Task 1: In the piece on navigating multiple writing series, what was the title of the first mystery novel published?
Task 2: Carry on the piece on navigating multiple writing series for a few more paragraphs, picking up right after its last sentence.

Forks and roundabouts; navigating multiple series

At the beginning of this new year, fresh and cold and full of possibilities, I find myself standing at a fork in the road. What choice to make? Which way to go? I have just submitted the third manuscript in my new Amanda Doucette series to my publisher, and although I have a few months of edits and such ahead, I have completed my three-book contract for this series. I do have one contractual obligation left to fulfill – the fourth book in my Rapid Reads Cedric O'Toole series, the deadline for which is in June – but beyond that, I have no major writing commitments on the horizon.

I began my published writing career in 1994 with a short story in a local anthology, and published quite a few short stories before publishing my first mystery novel, Do or Die, in 2000. In the subsequent fourteen years, I published ten novels in the Inspector Green series, which works out to more than a book every one and a half years. During that time I also wrote short stories and three Rapid Reads novellas. It was a busy pace.


During its ten-book run, the Inspector Green series garnered four Arthur Ellis Best Novel nominations, including two wins, and developed a loyal fan base. As with all long-running series, readers enjoyed spending time with the exasperating, hard-driving detective and his collection of regulars both on the police force and in his family. They followed his ups and downs and watched him grow as a character and a man, as did I.

Provided material:

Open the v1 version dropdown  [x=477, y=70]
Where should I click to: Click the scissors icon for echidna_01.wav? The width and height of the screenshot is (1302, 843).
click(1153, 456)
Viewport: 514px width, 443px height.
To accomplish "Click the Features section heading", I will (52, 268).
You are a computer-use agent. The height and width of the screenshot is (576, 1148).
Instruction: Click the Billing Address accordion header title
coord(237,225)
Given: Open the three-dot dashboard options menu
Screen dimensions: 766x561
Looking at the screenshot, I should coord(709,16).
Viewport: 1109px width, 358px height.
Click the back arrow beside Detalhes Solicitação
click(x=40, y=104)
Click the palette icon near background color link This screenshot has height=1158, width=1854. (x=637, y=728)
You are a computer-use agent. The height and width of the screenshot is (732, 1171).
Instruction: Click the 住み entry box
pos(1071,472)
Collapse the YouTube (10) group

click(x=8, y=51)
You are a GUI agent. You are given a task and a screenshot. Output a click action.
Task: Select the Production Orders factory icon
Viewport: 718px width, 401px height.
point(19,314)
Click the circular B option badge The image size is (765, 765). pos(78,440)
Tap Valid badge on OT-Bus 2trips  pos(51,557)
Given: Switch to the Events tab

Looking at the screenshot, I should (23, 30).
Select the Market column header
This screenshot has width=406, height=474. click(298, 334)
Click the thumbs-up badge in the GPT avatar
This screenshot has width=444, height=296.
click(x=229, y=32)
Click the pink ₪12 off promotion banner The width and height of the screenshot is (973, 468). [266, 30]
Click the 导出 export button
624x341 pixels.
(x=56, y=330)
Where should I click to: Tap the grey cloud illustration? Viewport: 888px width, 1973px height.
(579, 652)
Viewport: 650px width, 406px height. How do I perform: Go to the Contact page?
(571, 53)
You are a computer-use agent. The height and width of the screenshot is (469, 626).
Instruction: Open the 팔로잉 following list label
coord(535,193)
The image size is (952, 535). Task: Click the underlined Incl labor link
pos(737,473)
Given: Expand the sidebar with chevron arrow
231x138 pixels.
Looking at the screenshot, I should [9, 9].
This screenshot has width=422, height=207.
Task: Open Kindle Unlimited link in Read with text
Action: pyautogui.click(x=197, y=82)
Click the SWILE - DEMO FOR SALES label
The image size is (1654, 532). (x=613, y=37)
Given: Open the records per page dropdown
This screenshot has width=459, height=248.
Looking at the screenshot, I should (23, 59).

Right answer 1: Do or Die

Right answer 2:
Ten books seemed like a nice round number for me to give the series a rest and spread my wings with new characters, new settings, and new story styles. I'd spent fifteen years of my life with Inspector Green and as a writer, I didn't want the series or my writing to grow stale. So I proposed a new series to my publisher and was given a three-book contract to develop the Amanda Doucette series. New character – a woman for the first time – new cast of supporting characters, a different setting for each book, and a story style with far less inherent structure (police procedurals, no matter how you vary them, are essentially murder investigations).

At first I found it surprisingly difficult to switch gears. I couldn't hear Amanda's voice or get a handle on her reactions. After you've lived with a cast of characters for fifteen years, their voices come easily and you slip into their skins almost the moment you pick up your pen. Not so with Amanda. It's taken me three books to get to know her and to feel her from the inside as I write her scenes. I also found the looser story structure, with no clear forward momentum and a need to motivate Amanda's every move (why on earth would she do that instead of just calling 911?), much more of a challenge than I had expected. I am not a fan of thrillers, but found myself creating stories with thriller-like elements just to motivate Amanda's continued involvement. I still love traditional "unpeeling the onion" whodunits, but why on earth would Amanda unpeel the onion in the first place?

The Amanda Doucette series has received positive reaction from readers and reviewers, and I believe it has picked up some readers that Green did not. But some readers who love Inspector Green were upset by the change and wanted him back. Even now, although most are enjoying Amanda'a antics, they still hope I write another Green book. It's a dilemma that all writers of multiple series face. Each series has its fans, and often readers prefer one over the other. And now that I've written all three books in the Doucette contract, a new book in either series would probably be at least two years out. Six years after the last Inspector Green novel or two year after the last Doucette, Prisoners of Hope.


I love both my series, and would happily write either. Ideally I would like to alternate series, but there are practical questions to be asked. Can a series survive six years' absence? Does the Amanda Doucette series have a firm enough fan base that readers who love it will wait at least three years for the next installment? Do I know her well enough to put her on the shelf for a year or two and have her still come when called?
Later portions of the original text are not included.